> _The task_:
Output the lines below as a numbered list, beginning with the line that contains "The height and width of the screenshot is (481, 1003)." and continuing through the line that contains "tap(491, 80)". Omit blank lines and the pictures.

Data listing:
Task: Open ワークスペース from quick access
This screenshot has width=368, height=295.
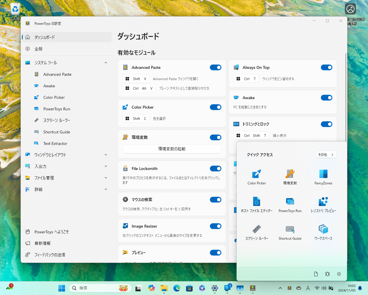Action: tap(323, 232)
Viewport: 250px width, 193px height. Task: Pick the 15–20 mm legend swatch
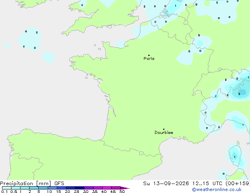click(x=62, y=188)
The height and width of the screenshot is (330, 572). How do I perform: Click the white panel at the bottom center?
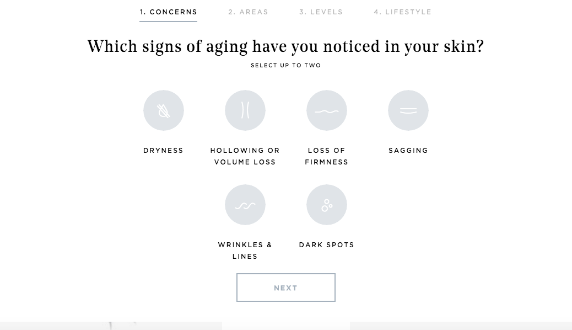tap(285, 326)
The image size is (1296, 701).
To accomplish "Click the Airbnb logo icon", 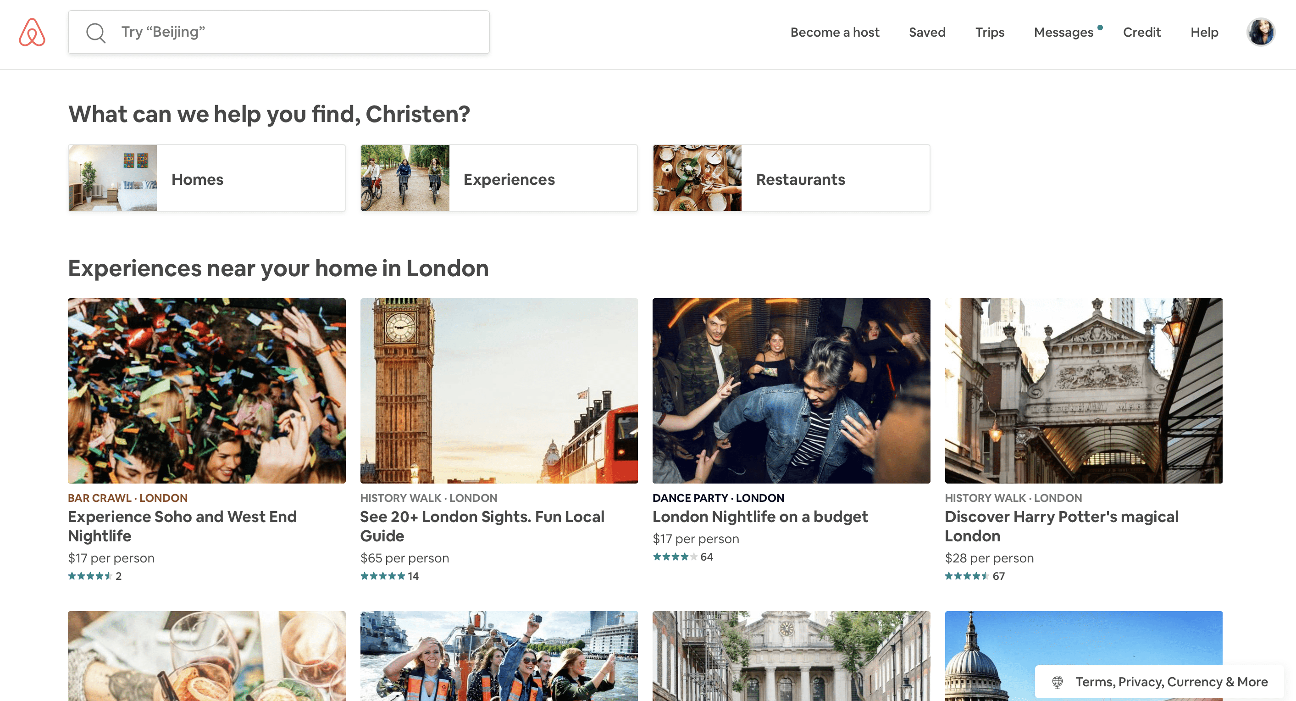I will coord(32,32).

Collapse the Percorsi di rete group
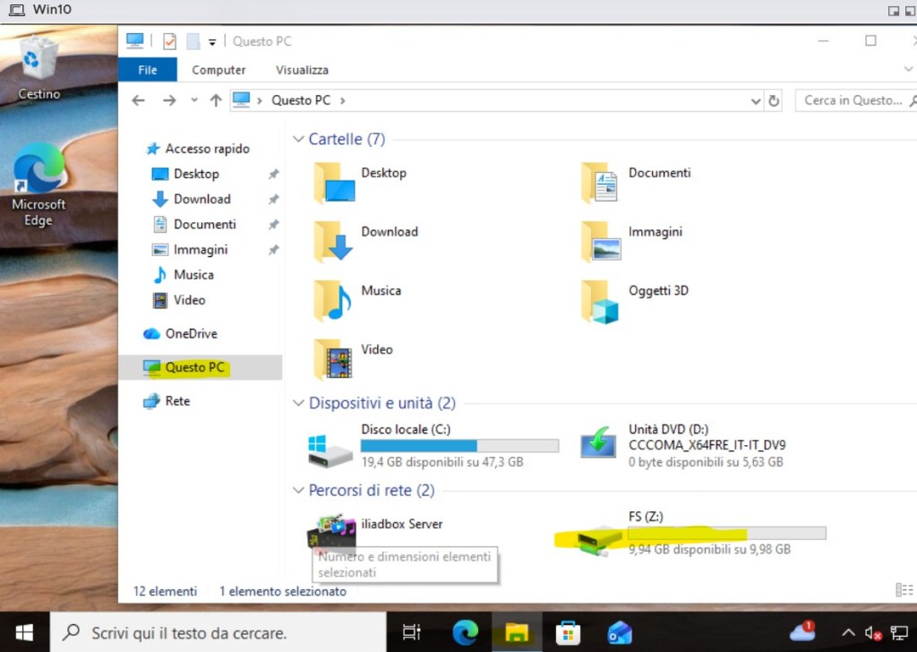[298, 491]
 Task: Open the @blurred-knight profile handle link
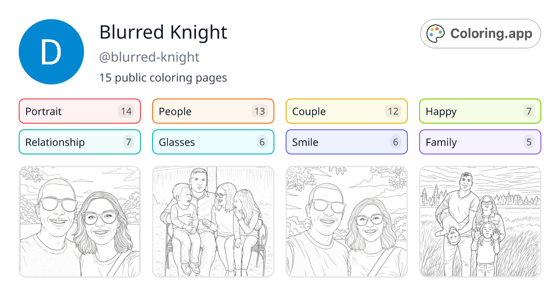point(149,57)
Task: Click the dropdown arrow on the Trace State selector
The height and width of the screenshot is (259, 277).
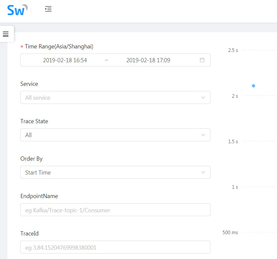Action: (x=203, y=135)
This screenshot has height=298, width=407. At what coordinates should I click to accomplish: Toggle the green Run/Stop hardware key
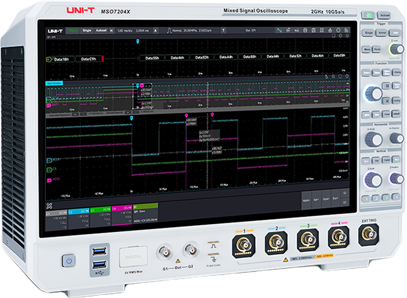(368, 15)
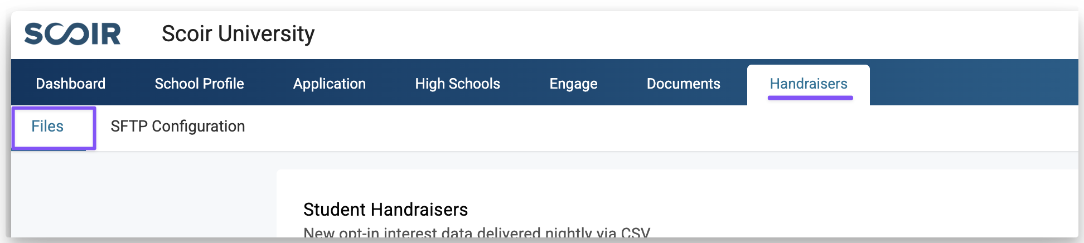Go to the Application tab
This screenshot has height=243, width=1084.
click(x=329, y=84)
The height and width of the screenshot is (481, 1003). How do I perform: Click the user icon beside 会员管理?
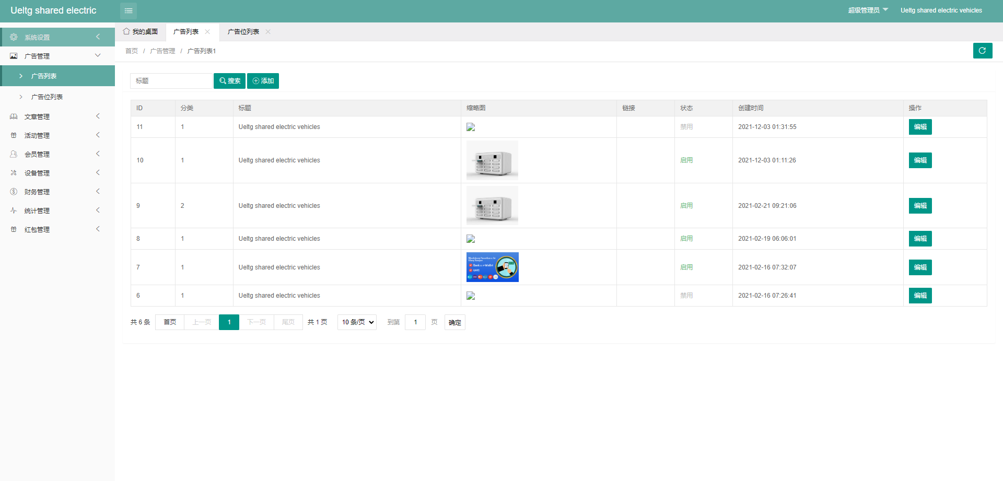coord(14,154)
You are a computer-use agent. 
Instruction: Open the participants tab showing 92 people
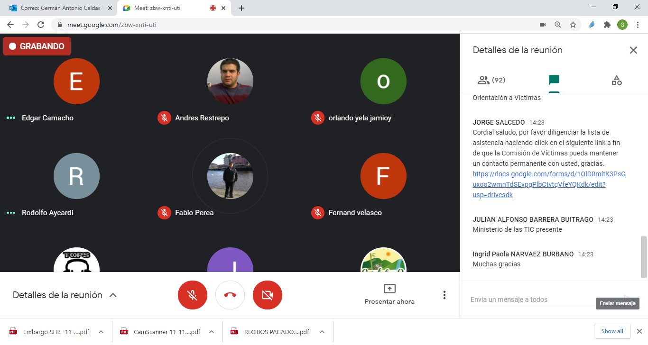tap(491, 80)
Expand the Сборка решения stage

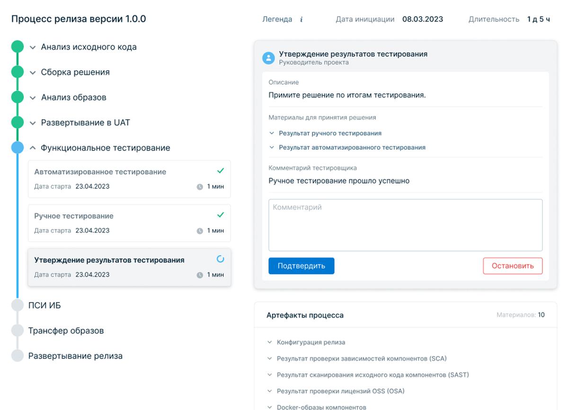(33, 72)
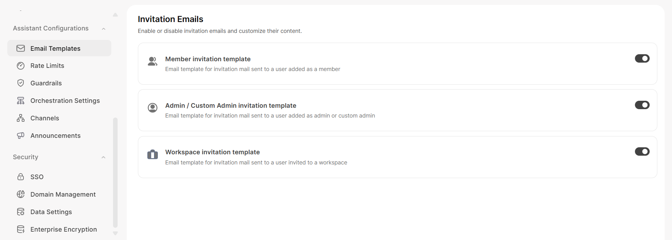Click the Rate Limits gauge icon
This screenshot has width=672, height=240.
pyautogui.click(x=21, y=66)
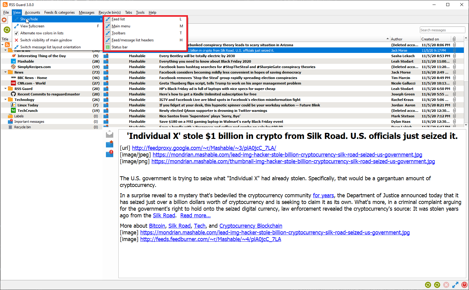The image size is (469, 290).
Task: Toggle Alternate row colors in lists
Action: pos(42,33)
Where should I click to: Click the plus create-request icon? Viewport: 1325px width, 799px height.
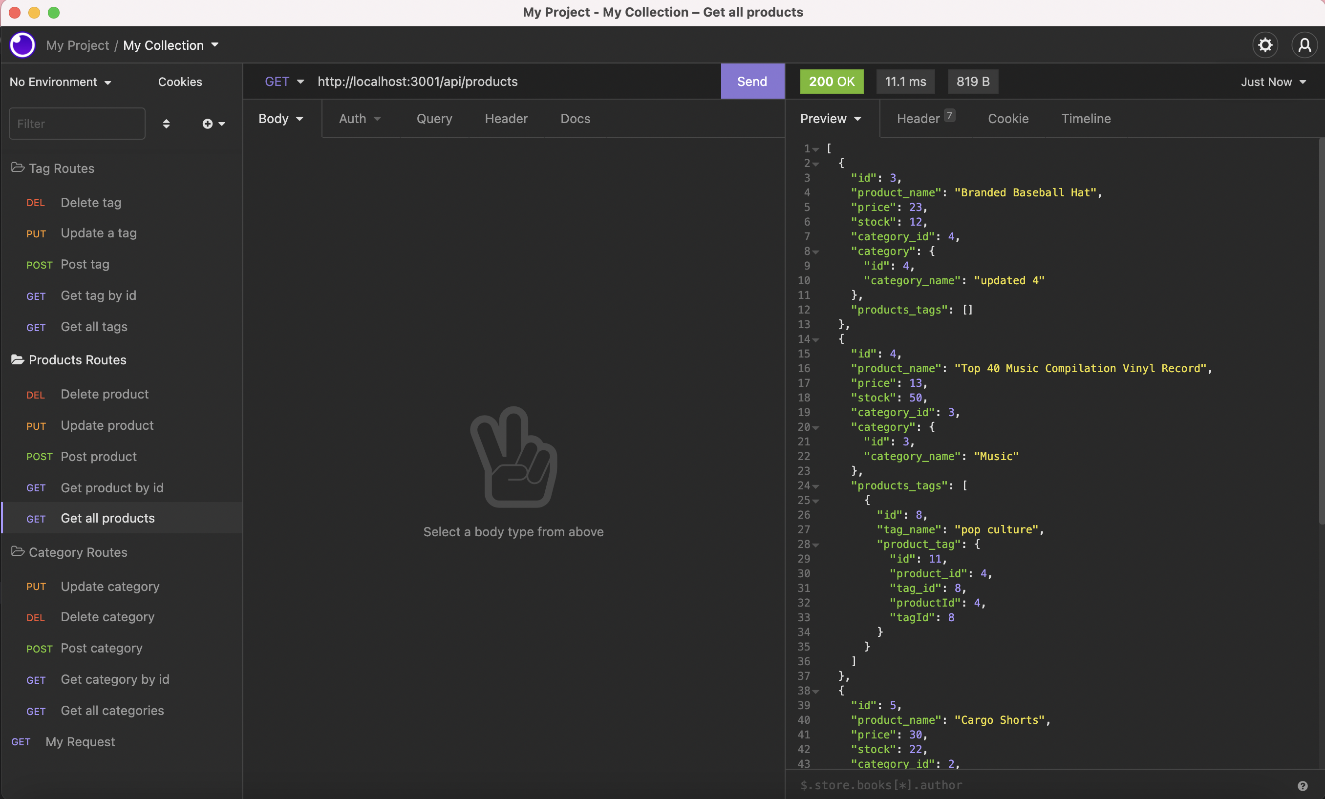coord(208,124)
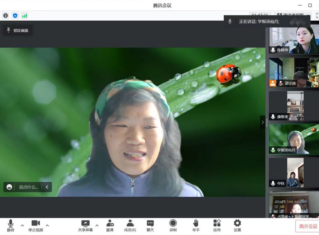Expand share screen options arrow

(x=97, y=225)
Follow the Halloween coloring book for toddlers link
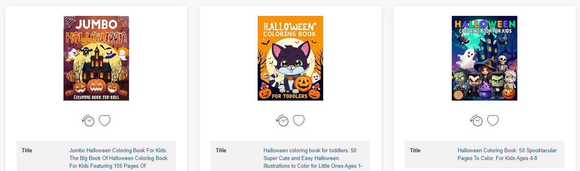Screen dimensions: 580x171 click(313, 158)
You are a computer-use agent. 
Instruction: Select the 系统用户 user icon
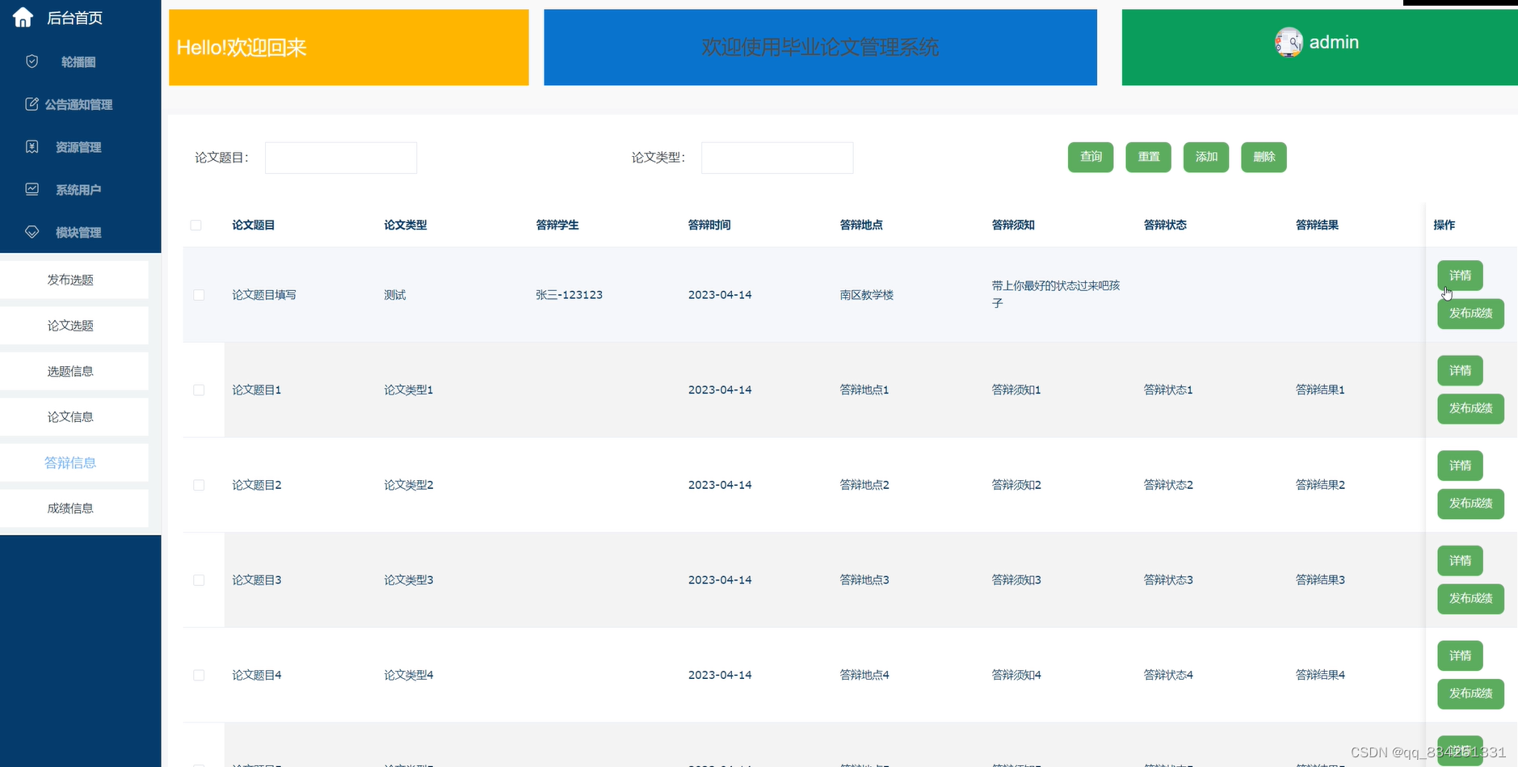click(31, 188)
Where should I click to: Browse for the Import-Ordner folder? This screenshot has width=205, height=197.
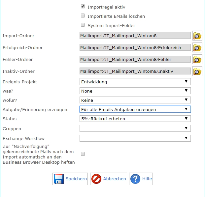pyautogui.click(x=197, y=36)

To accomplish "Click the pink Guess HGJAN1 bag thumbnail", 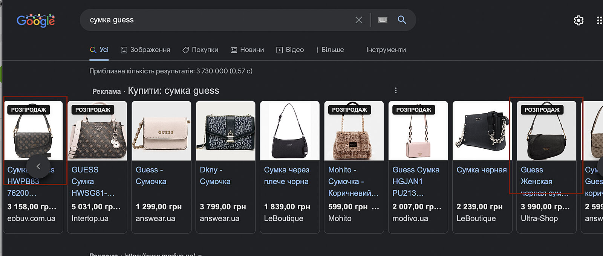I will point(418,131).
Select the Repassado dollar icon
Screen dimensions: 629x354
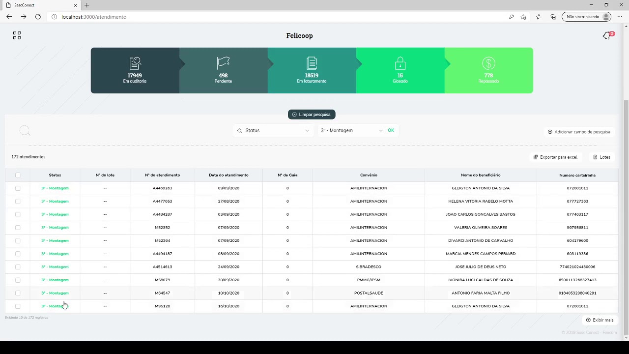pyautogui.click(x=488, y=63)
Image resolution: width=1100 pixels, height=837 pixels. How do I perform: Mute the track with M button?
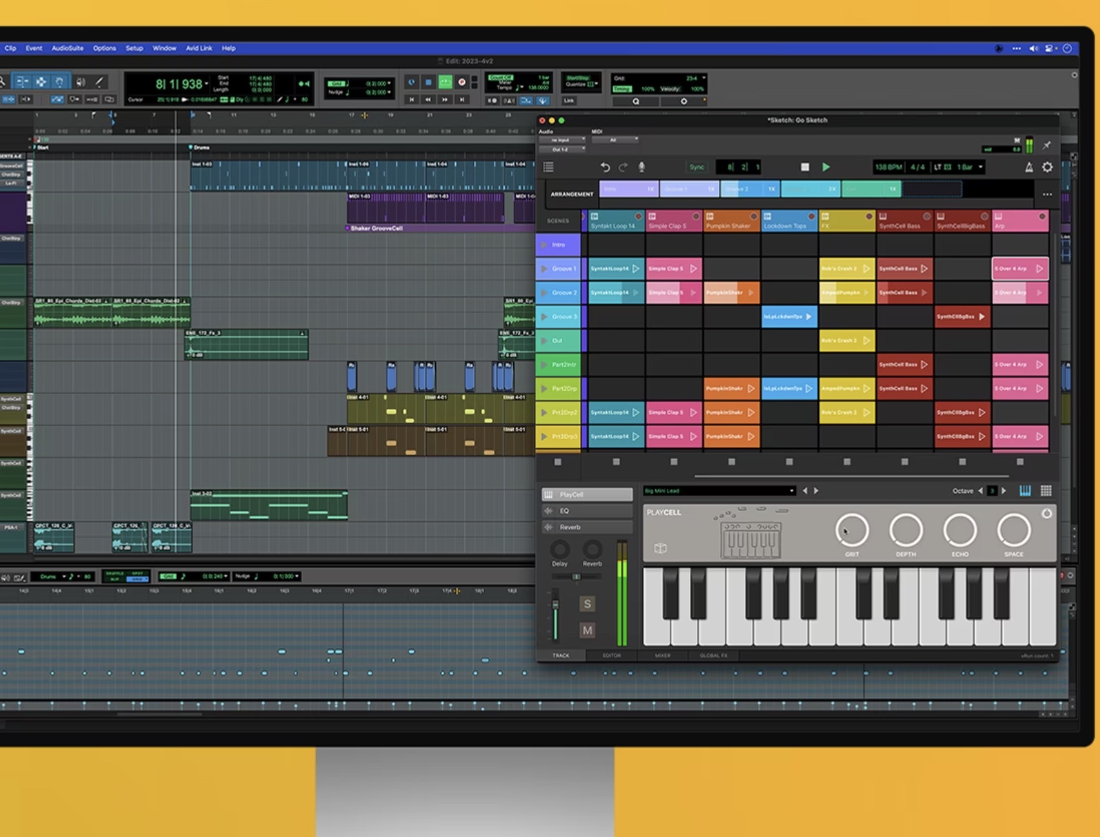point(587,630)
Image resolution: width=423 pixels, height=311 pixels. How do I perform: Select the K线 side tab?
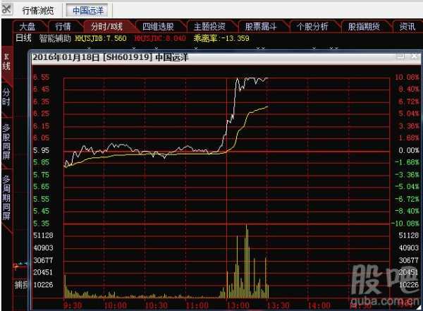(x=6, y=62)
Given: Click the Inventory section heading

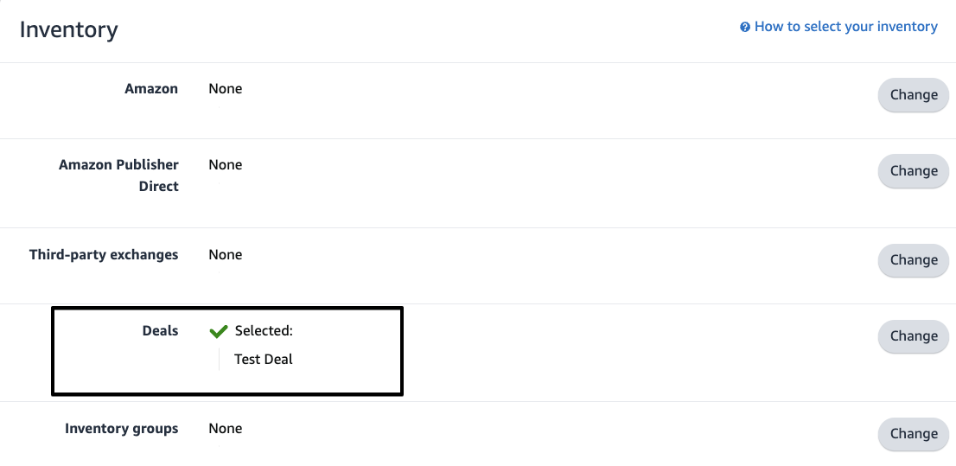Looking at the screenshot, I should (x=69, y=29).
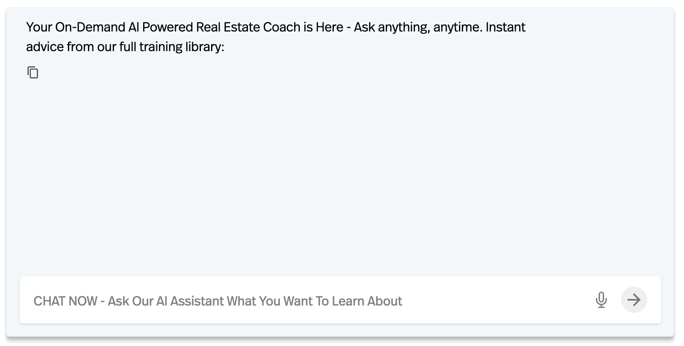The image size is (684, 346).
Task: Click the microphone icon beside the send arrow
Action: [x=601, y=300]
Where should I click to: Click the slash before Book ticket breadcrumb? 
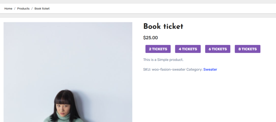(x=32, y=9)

> _Problem solution_:
1. The height and width of the screenshot is (481, 1003). How do I perform: Click the user icon beside 会员管理?
2. coord(14,154)
3. You are a computer-use agent. 
4. Instruction: Open the participants tab showing 92 people
5. tap(491, 80)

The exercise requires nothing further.